Entre autres choses, imaginez un peuple où les lois auraient assigné des récompenses aux actions vertueuses, et où le monarque serait subordonné à un conseil de censeurs qui le gourmanderaient quand il ferait mal, et qui écriraient son histoire de son vivant.

Ce conseil, à la Chine, est composé de douze mandarins. Ils s’assemblent tous les jours. Il y a dans le lieu de leur assemblée un grand coffre cerclé de fer et percé en dessus d’une couverture par laquelle on jette les mémoires paraphés qui serviront à l’histoire du règne. Ces mémoires forment déjà une collection de trois à quatre cents volumes.

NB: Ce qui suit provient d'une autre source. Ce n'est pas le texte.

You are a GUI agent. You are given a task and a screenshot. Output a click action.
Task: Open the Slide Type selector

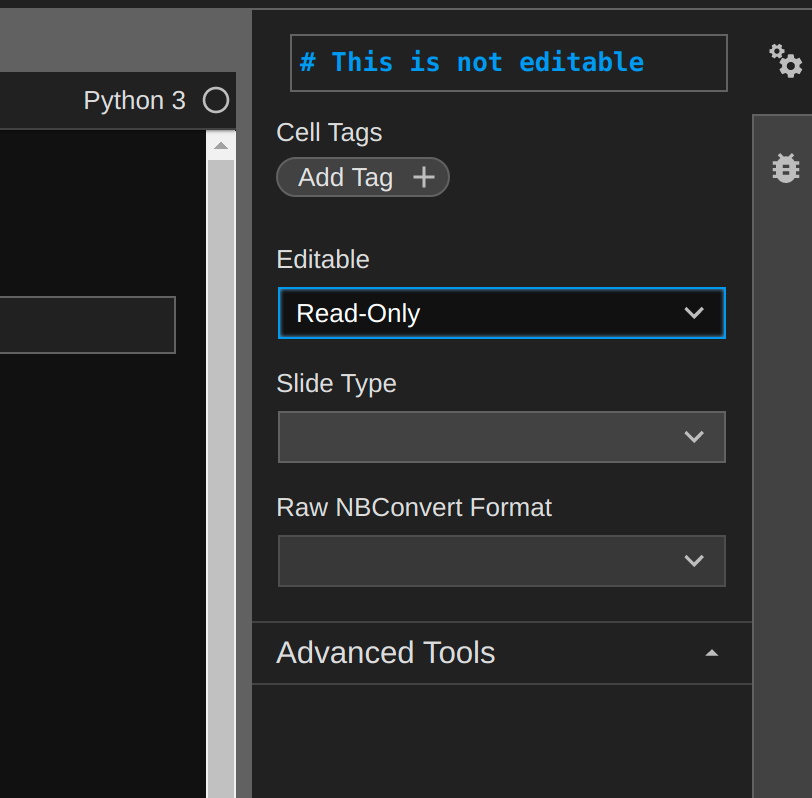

Le père de celui qui gouverne à présent voulut savoir comment il était traité dans ces mémoires. Cette curiosité est d’un méchant ; un homme de bien ne l’aurait point eue. Il fit ouvrir le coffre sacré, et il trouva que l’injustice de son administration y était peinte des couleurs les plus fortes. Aussitôt il entre en fureur ; il appelle le chef du conseil, lui reproche sa témérité et lui fait couper la tête. Cette atrocité ne fut pas oubliée dans les mémoires déposés le jour suivant, et le nouveau président du conseil eut encore la tête coupée ; celui qui succéda subit le même sort. Le quatrième se transporta devant la bête féroce ; il était précédé d’un esclave qui portait son cercueil ; et voici comment il parla : « Tu vois que je ne crains pas la mort, car voilà la bière et ma tête. C’est en vain que tu espères imposer silence à la vérité ; il restera toujours une voix qui parlera malgré toi. Ordonne qu’on me frappe ; j’aime mieux être mort que de vivre sous un maître qui a résolu d’égorger tous les honnêtes gens de son empire. »

Le monarque, frappé de l’intrépidité de ce mandarin, s’arrêta et devint meilleur ; et quand il fut meilleur, je gage qu’il ne fit plus ouvrir le coffre.